A Data Record represents one piece of data to be labelled like a warranty claim, product review or a customer complaint. A data record is composed of a set of data fields defined in the Data Record Template.
Example
|
Id |
Author |
Message |
Creation Date |
|
126243 |
John G. |
Hi, I’m facing a problem in the login page as I don’t remember my password. Can you help me, please? |
2018-01-10 12:32:01 |
All the data records in a task are considered unique and independent of each other, and so during labelling, PrediCX will not take into consideration any relationships between data records, such as. sequences of messages in a chatbot conversation or set warranty claims for the same car.

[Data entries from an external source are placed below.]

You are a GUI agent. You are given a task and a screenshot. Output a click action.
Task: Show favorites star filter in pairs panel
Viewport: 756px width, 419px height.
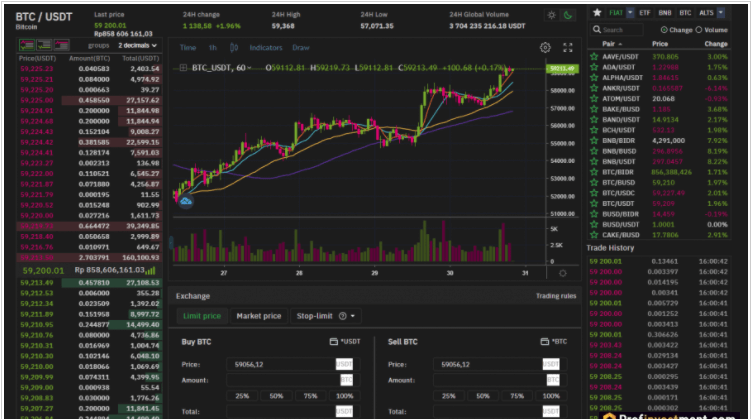(597, 12)
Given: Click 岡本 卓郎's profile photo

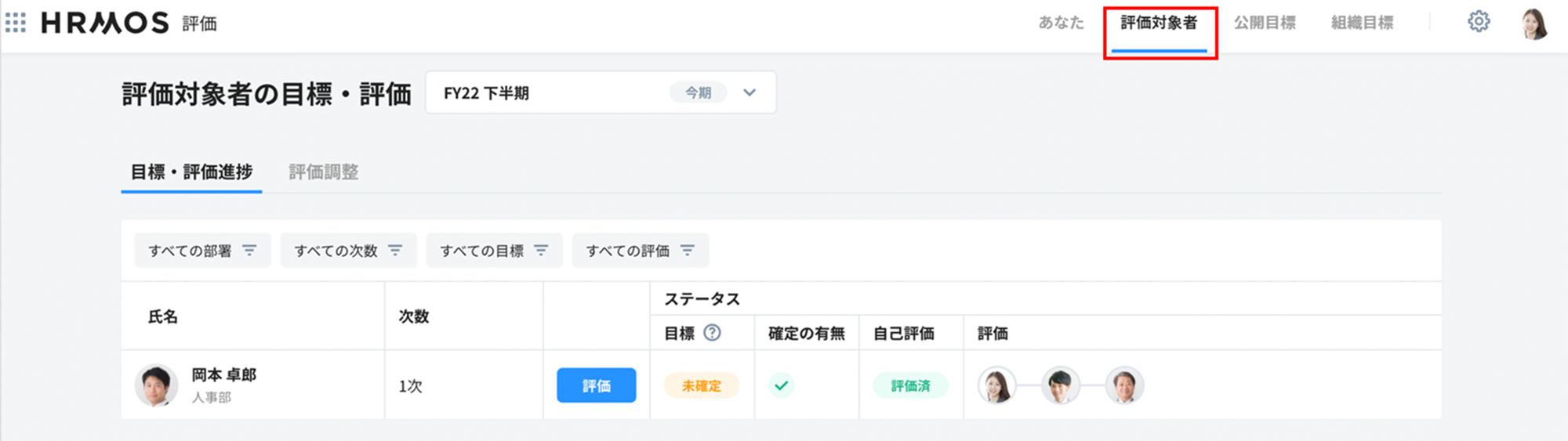Looking at the screenshot, I should tap(156, 385).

Import/Export data records
Data record import/export operations can be performed using the webapp (recommended for light use only) or the REST API (recommended for heavy use and integration purposes). In order to import data records, all the values in the data records fields must be encoded using UTF-8.
Labelling process
The data record labelling process allows users to label to data records, minimizing the manual labelling effort and maximizing the labelling performance. The process is composed of a manual phase, and an automatic phase.
During the manual phase, the system provides the user with the best data record to label next, in order to achieve the best labelling performance. When one data record gets labelled by a user the next data record is provided, however, different users never get the same data record assign to them. During this process the user assigns one or more labels to the data records depending on the business needs. Although, the user can always change a data record labels directly.
The automatic phase of the process labels the remaining automatically labelled and unlabelled data records in the system based on the knowledge gained from manually labelled samples. Every time the automatic labelling process is executed, all of the automatically labelled data records are re-labelled. This guarantees that the data records are labelled based on the most up-to-date/complete model.